# Import Libraries

In [1]:
import string
import pandas as pd
from io import StringIO

# Load Data

In [2]:
data = '''
'Airline Code;DelayTimes;FlightCodes;To_From\nAir Canada (!);[21, 40];20015.0;WAterLoo_NEWYork\n<Air France> (12);[];;Montreal_TORONTO\n(Porter Airways. );[60, 22, 87];20035.0;CALgary_Ottawa\n12. Air France;[78, 66];;Ottawa_VANcouvER\n""".\\.Lufthansa.\\.""";[12, 33];20055.0;london_MONTreal\n'
'''


In [3]:
df = pd.read_csv(StringIO(data), delimiter = ";", engine = 'python')

In [4]:
df = df.drop(5, axis = 0)

# 1. Fill missing values for FlightCodes

In [5]:
flight_code_increment = 10

df['FlightCodes'] = pd.Series(range(round(df['FlightCodes'].min()), round(df['FlightCodes'].max()) + 1, flight_code_increment))

In [6]:
df

Unnamed: 0,'Airline Code,DelayTimes,FlightCodes,To_From
0,Air Canada (!),"[21, 40]",20015,WAterLoo_NEWYork
1,<Air France> (12),[],20025,Montreal_TORONTO
2,(Porter Airways. ),"[60, 22, 87]",20035,CALgary_Ottawa
3,12. Air France,"[78, 66]",20045,Ottawa_VANcouvER
4,""".\.Lufthansa.\.""","[12, 33]",20055,london_MONTreal


## Covert the Data Type to Int

In [7]:
df['FlightCodes'] = df['FlightCodes'].astype(int)

# 2.Split To_From Columns

In [8]:
df[['To', 'From']] = df['To_From'].str.split("_", expand = True)
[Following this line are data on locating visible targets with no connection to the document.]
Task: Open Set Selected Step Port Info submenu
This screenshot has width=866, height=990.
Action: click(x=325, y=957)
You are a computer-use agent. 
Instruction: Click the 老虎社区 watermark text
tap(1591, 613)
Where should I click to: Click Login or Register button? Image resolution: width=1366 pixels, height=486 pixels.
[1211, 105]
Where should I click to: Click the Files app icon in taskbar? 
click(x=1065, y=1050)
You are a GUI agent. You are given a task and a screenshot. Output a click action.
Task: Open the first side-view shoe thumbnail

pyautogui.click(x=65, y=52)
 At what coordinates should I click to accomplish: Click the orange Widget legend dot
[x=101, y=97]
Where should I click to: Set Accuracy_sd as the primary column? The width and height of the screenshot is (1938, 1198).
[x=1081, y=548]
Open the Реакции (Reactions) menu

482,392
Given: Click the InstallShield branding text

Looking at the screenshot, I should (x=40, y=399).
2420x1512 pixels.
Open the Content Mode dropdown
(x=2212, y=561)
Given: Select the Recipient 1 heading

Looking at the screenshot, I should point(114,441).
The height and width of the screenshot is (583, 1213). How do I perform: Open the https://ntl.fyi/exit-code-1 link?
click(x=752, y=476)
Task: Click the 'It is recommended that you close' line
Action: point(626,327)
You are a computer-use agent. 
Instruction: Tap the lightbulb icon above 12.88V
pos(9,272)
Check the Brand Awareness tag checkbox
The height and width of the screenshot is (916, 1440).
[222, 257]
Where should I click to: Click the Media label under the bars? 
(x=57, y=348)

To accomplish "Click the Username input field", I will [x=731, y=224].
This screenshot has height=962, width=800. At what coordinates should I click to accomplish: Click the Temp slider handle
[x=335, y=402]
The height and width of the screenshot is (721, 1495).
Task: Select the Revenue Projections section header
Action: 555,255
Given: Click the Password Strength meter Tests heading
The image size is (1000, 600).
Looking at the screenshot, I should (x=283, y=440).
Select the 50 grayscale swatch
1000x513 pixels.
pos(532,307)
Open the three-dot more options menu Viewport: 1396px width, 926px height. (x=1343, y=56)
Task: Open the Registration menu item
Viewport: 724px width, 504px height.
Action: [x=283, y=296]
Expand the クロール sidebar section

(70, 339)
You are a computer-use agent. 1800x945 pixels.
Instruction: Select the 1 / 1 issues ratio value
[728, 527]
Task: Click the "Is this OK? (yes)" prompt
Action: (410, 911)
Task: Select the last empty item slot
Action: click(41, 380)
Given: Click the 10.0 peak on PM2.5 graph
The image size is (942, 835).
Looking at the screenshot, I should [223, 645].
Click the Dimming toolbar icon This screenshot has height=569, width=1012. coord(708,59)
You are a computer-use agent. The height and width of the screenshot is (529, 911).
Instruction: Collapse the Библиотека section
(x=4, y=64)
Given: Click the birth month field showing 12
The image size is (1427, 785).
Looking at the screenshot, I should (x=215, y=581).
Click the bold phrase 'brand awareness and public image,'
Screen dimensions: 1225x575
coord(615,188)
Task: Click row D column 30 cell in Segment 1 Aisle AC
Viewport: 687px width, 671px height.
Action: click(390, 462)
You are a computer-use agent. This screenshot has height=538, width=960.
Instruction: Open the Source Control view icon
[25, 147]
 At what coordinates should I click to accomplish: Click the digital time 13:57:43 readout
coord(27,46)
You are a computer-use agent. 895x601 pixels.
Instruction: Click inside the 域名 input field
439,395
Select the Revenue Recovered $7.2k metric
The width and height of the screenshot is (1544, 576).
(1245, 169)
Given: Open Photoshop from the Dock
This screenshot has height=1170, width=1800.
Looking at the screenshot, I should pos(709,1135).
## Capitalize the Location

In [9]:
df['To'] = df['To'].str.lower().str.capitalize()
df['From'] = df['From'].str.lower().str.capitalize()
df = df.drop('To_From', axis = 1)

In [10]:
df

Unnamed: 0,'Airline Code,DelayTimes,FlightCodes,To,From
0,Air Canada (!),"[21, 40]",20015,Waterloo,Newyork
1,<Air France> (12),[],20025,Montreal,Toronto
2,(Porter Airways. ),"[60, 22, 87]",20035,Calgary,Ottawa
3,12. Air France,"[78, 66]",20045,Ottawa,Vancouver
4,""".\.Lufthansa.\.""","[12, 33]",20055,London,Montreal


# 3. Remove Punctuation in Airline Code

## Rename the First Columns

In [11]:
df.columns = ['Airline Code'] + list(df.columns[1:])

## Remove Punctuation

In [12]:
df['Airline Code'] = df['Airline Code'].str.replace(r'[\\{0}]'.format(string.punctuation), '', regex = True)

In [13]:
df

Unnamed: 0,Airline Code,DelayTimes,FlightCodes,To,From
0,Air Canada,"[21, 40]",20015,Waterloo,Newyork
1,Air France 12,[],20025,Montreal,Toronto
2,Porter Airways,"[60, 22, 87]",20035,Calgary,Ottawa
3,12 Air France,"[78, 66]",20045,Ottawa,Vancouver
4,Lufthansa,"[12, 33]",20055,London,Montreal


It seems that line 1 and line 2 suggest the same airline

In [14]:
temp = df.copy()
temp.loc[1, 'Airline Code'] = '12 Air France'

In [15]:
temp

Unnamed: 0,Airline Code,DelayTimes,FlightCodes,To,From
0,Air Canada,"[21, 40]",20015,Waterloo,Newyork
1,12 Air France,[],20025,Montreal,Toronto
2,Porter Airways,"[60, 22, 87]",20035,Calgary,Ottawa
3,12 Air France,"[78, 66]",20045,Ottawa,Vancouver
4,Lufthansa,"[12, 33]",20055,London,Montreal


I created a new dataframe called temp to reflect this change as it is just me inferred from the context. Such decision may not be correct and require professional judgement.